## Problem to work on:
Reproduce the part of the webcam tutorial below that begins at the words "method captures a" and stops after "real-time camera feed.".

Exercise text START

To list available devices, we can run this command on a terminal:
v4l2-ctl --list-devices
The output will be something like:
HD Pro Webcam C920 (usb-0000:00:14.0-1.4):
/dev/video2
/dev/video3
/dev/media1
Integrated_Webcam_HD: Integrate (usb-0000:00:14.0-5):
/dev/video0
/dev/video1
/dev/media0
It’s common for each camera to have multiple devices. The actual video feed is usually the first one in each camera, the rest are for metadata or other internal usages. So, in our case we will use /dev/video0
for the integrated camera, and /dev/video2
for the external one.
Getting video from a camera using Python and OpenCV
OpenCV is a computer vision library that is open source and covers a lot of different use cases, from basic image processing, to face detection, to even deep learning. It is written in C++, but it has bindings to be used with other languages such as Python and Java.
We can install it using pip:
python3 -m pip install opencv-python
Then we can use it to open the camera and create a preview window to see the video feed. Below is the first version of our main file, with some comments on how it works:
# main.py
import cv2 # import OpenCV's module
# aux function to check if our preview window is closed
def window_closed(window_title):
try:
window_closed = not cv2.getWindowProperty(
window_title, cv2.WND_PROP_VISIBLE)
except cv2.error:
window_closed = False
return window_closed
# some helpful constants
WINDOW_TITLE = "Preview"
ESC = 27
def main():
# camera device path, which we found out previously
device = "/dev/video2"
# OpenCV's VideoCapture class is how we'll get the video data
cam = cv2.VideoCapture(device)
if not cam.isOpened():
raise SystemExit(f"Unable to open {device}")
# setup some configs
# - lower resolution demand fewer resources
# - buffer size at 1 frame, to process it in real time and avoid lag
width, height = 640, 480
cam.set(cv2.CAP_PROP_BUFFERSIZE, 1)
cam.set(cv2.CAP_PROP_FRAME_WIDTH, width)
cam.set(cv2.CAP_PROP_FRAME_HEIGHT, height)
key_pressed = 0
# keep running until we close window or press ESC
while not window_closed(WINDOW_TITLE) and key_pressed != ESC:
# read() captures a frame from the camera, if available
has_frame, cam_img = cam.read()
# note for the nitpicky: we could use a guard if instead, but
# this will make more sense later, especially with the keypress
if has_frame:
# show the captured frame
cv2.imshow(WINDOW_TITLE, cam_img)
# check for pressed keys
key_pressed = cv2.waitKey(1)
# release resources
cv2.destroyAllWindows()
cam.release()
if __name__ == "__main__":
print("Running...")
main()
Repository code: main_01_previewcamera.py.
The code is pretty straightforward, but the highlights are:
- OpenCV’s
VideoCapture
class is how we open a video device to get its data; - we need to configure it (buffer size, resolution) to get good results;
- the
read()
method captures a frame from the device, which we can then show on our preview window.
We can run the code with python3 main.py
and hopefully we’ll get a window showing the camera feed in real time:
Description: video demonstration of real-time camera feed.
A note on the resolution: I’m using 640x480 as I found it to be a good balance between quality and performance. However, it would be possible to use higher resolutions, especially if the camera supports faster compressed codecs, and if we optimize the code for performance. Perhaps this would be a good post to write in the future.

Exercise text END
Given material START

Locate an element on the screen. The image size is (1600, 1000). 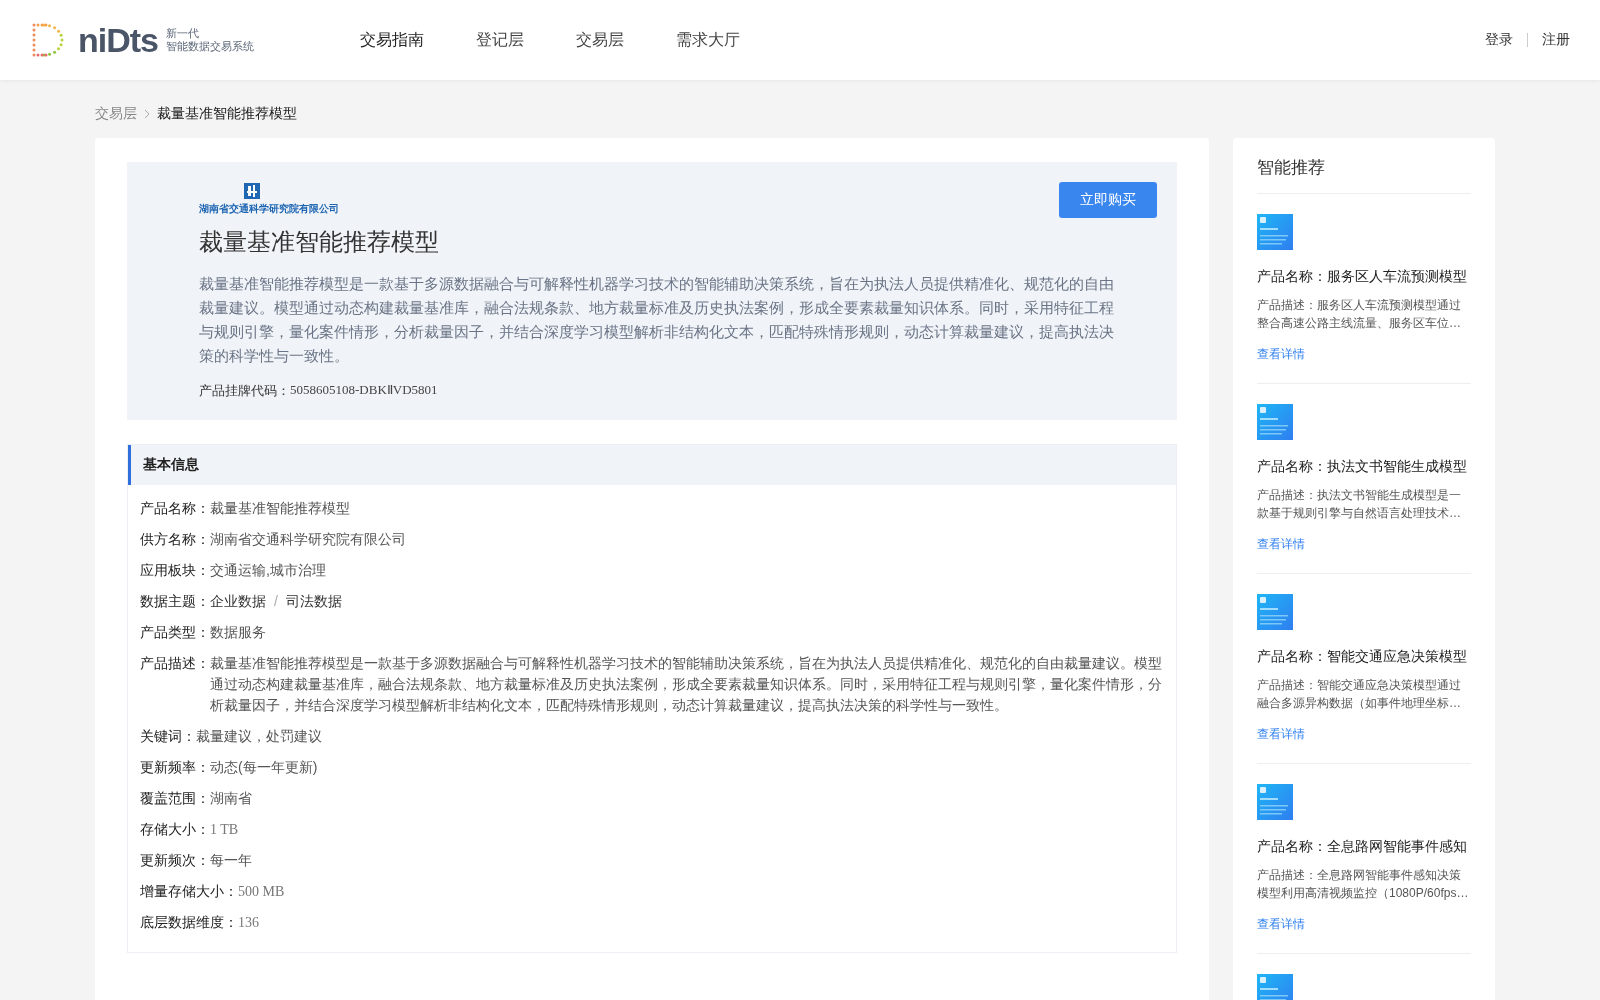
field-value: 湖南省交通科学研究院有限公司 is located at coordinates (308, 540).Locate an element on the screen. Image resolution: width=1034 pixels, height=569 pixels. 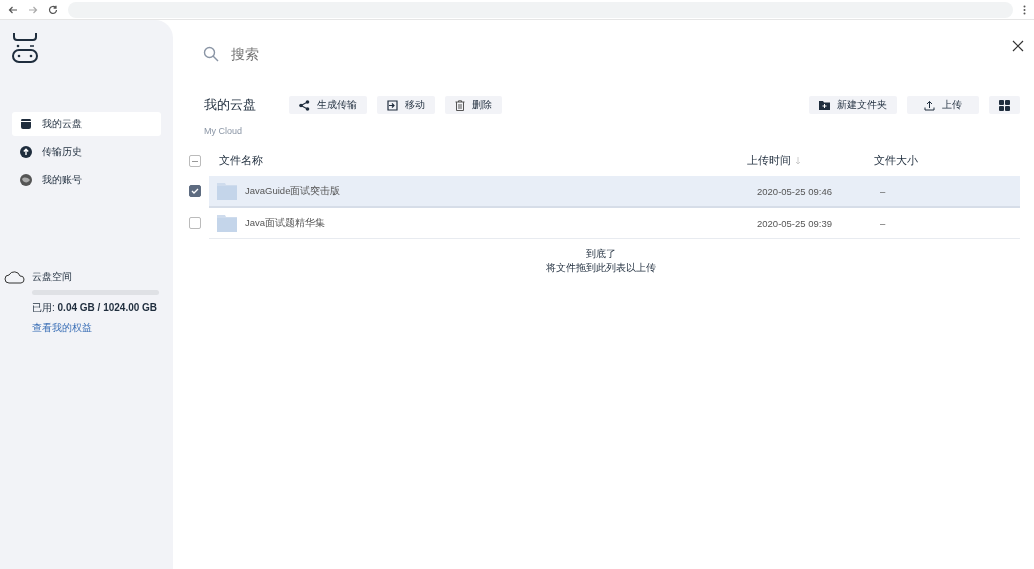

Given material END

## Your response:
method captures a frame from the device, which we can then show on our preview window.
We can run the code with python3 main.py
and hopefully we’ll get a window showing the camera feed in real time:
Description: video demonstration of real-time camera feed.